Geslachtsbepaling kan op verschillende manieren plaatsvinden

02 september 2014
Boekomslag

Eind vorige week is het het boek “The Evolution of Sex Determination” bij Oxford University Press verschenen, geschreven door prof.dr. Leo Beukeboom (hoogleraar Evolutionaire genetica bij de RUG) en dr. Nicolas Perrin. Het boek geeft een overzicht van de huidige kennis van en inzichten in de geslachtsbepaling bij de voortplanting van plant en dier en bevat vele verduidelijkende illustraties inclusief een tweetal posters waarin de geslachtsbepaling in de “tree of life” schematisch is weergegeven.

In de natuur komt seksuele voortplanting door middel van twee individuen van een verschillend geslacht het meest voor. Gedurende de miljoenen jaren van evolutie is dit soort voortplanting ogenschijnlijk onveranderd gebleven. Versmelting van een vrouwelijke en een mannelijke geslachtscel waaruit zich dan weer een nieuw individu ontwikkelt, komt zowel voor bij primitieve organismen, zoals eencellige gisten, maar ook bij algen, planten en dieren. Ook al zijn er altijd maar twee geslachten, toch vindt er wel degelijk evolutie plaats wat blijkt uit het feit dat de manieren waarop het geslacht wordt bepaald ongelooflijk divers zijn.

Grote verscheidenheid

Waarom zijn er zoveel manieren om uiteindelijk tot hetzelfde eindproduct te komen: twee geslachten; vrouwen en mannen? En hoe zijn die manieren in de loop van de evolutie ontstaan? De grote verscheidenheid aan geslachtsbepalingsmechanismen intrigeert evolutiebiologen al decennia lang, maar pas sinds kort is er voldoende kennis over verschillende organismen beschikbaar om algemene patronen te ontdekken. Ook kunnen we nu modellen toetsen die proberen te verklaren waarom de genetische regulering van geslachtsbepaling zo veelzijdig is en soms snelle evolutionaire veranderingen ondergaat. Dit alles wordt besproken in het boek “The Evolution of Sex Determination” dat onlangs is verschenen van de hand van de evolutionaire biologen Prof. Leo W. Beukeboom (Rijksuniversiteit Groningen) en Prof. Nicolas Perrin (Universiteit van Lausanne) .

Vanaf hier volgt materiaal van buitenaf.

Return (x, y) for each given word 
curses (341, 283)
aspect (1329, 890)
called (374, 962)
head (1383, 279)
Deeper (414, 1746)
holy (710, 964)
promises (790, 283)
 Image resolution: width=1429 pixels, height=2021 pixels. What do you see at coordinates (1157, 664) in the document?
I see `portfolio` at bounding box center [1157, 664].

Neem bijvoorbeeld de insecten. Er zijn insecten waarbij de mannetjes, net als bij de mens, een X en een Y chromosoom hebben zodat de helft van de zaadcellen een Y chromosoom en de helft een X chromosoom bevat. In dat geval hebben vrouwtjes twee X chromosomen, ook net als bij de mens. Er zijn echter ook insecten, zoals vlinders, waarbij juist het vrouwtje twee verschillende geslachtschromosomen heeft, die worden aangeduid met W en Z om verwarring met X en Y te voorkomen. De mannetjes hebben dan twee Z chromosomen. Een derde veel voorkomende variant is die, waarbij de mannetjes uit onbevruchte eitjes ontstaan en de vrouwtjes uit bevruchte eitjes. Hierdoor zijn de mannetjes haploïd, dat wil zeggen ze hebben van alle chromosomen één kopie, terwijl de vrouwtjes diploïd zijn (twee kopieën van ieder chromosoom). Er zijn dus geen aparte geslachtschromosomen. Dit heet haplodiploïdie,en komt voor bij bijen, mieren en wespen.

Geslachtschromosomen

De geslachtschromosomen zijn de chromosomen die de belangrijkste genen dragen voor de geslachtsbepaling. Geslachtschromosomen evolueren vanuit “gewone” chromosomen. Er kunnen verschillende fasen worden onderscheiden in hun evolutie. Jonge geslachtschromosomen die pas recentelijk een functie in de geslachtbepaling hebben gekregen, lijken nog sterk op de gewone chromosomen. In de loop van de tijd vinden er veranderingen plaats. Bijvoorbeeld op het Y chromosoom hopen zich steeds meer mutaties op en het verliest steeds meer functionele genen, behalve natuurlijk de geslachtsbepalende genen. Dit komt omdat het Y chromosoom geen partner chromosoom meer heeft om genen mee uit te wisselen, mannen zijn immers XY.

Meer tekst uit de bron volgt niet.